Reproduce the lines verbatim, starting at the line that contains "The height and" and ending after the line that contains "coordinates (488, 305).". Omit the pictures from your answer.

DATA SHOWN

- - -

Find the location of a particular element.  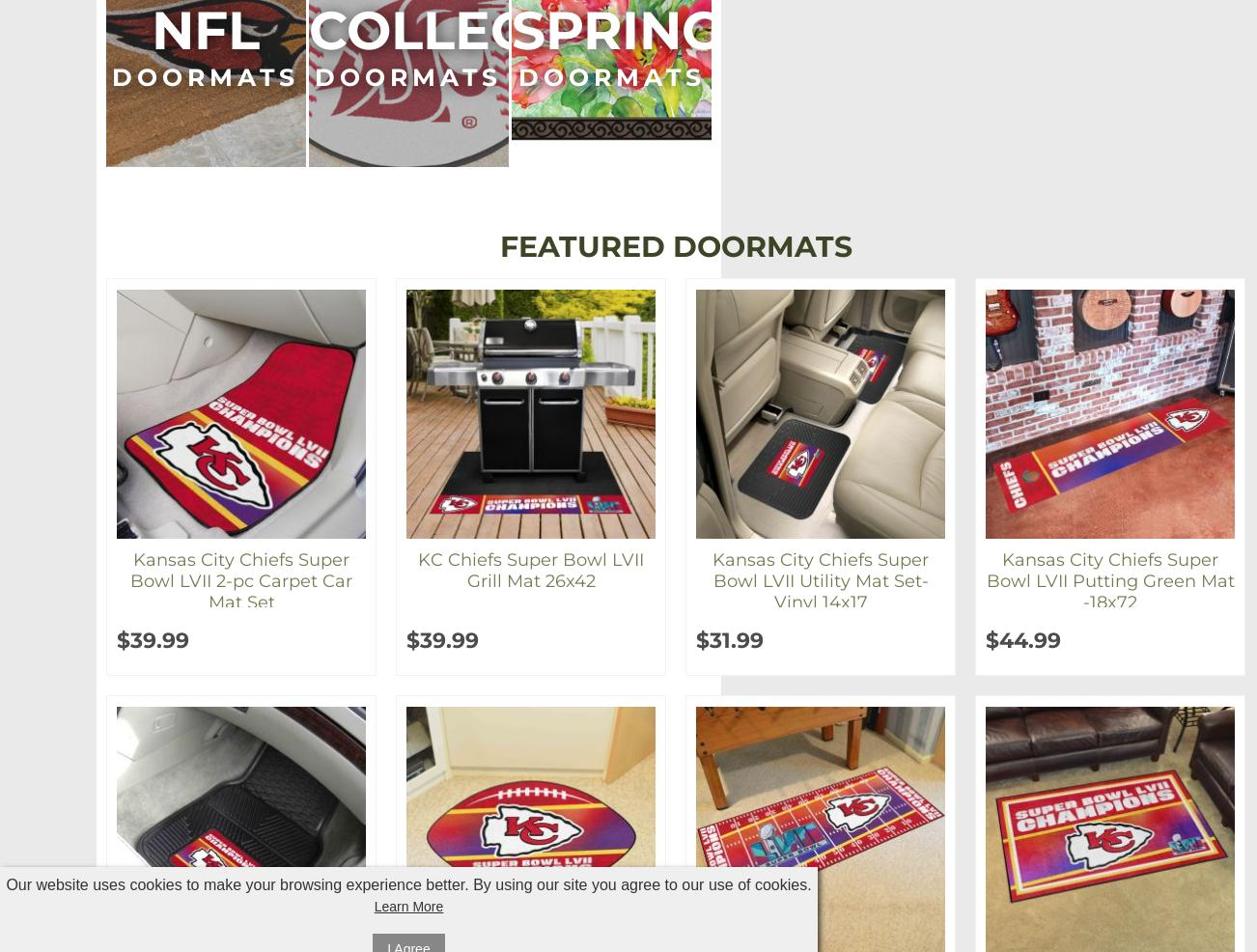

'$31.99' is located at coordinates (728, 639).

- - -

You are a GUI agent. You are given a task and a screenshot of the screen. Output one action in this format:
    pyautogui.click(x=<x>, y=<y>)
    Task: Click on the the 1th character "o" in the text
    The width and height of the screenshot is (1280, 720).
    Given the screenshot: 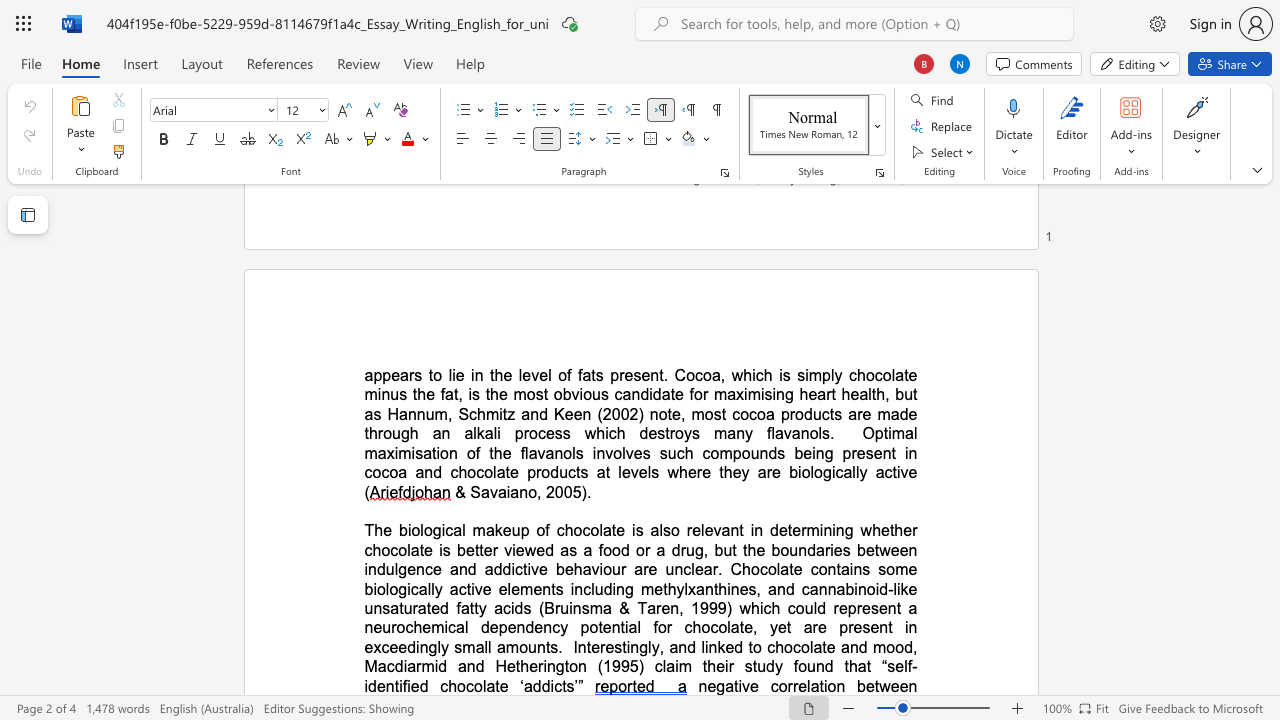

- - -

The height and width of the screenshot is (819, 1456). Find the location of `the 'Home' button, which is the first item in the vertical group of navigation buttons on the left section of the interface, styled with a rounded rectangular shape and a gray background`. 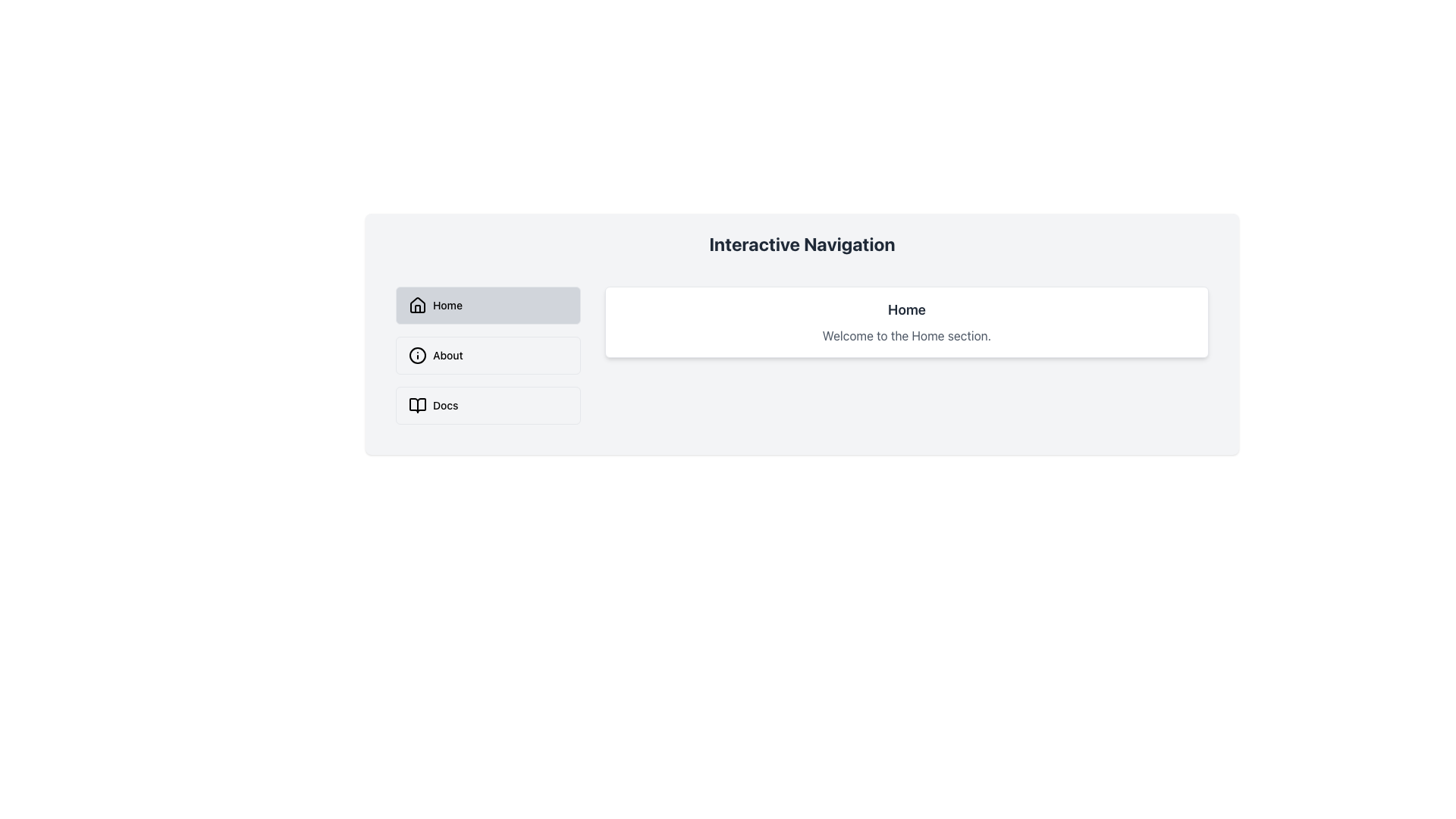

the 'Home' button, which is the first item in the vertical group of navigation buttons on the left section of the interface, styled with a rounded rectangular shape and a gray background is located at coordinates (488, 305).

- - -

RESULT OF THIS TASK
The height and width of the screenshot is (819, 1456). Find the location of `the 'Home' button, which is the first item in the vertical group of navigation buttons on the left section of the interface, styled with a rounded rectangular shape and a gray background`. 

the 'Home' button, which is the first item in the vertical group of navigation buttons on the left section of the interface, styled with a rounded rectangular shape and a gray background is located at coordinates (488, 305).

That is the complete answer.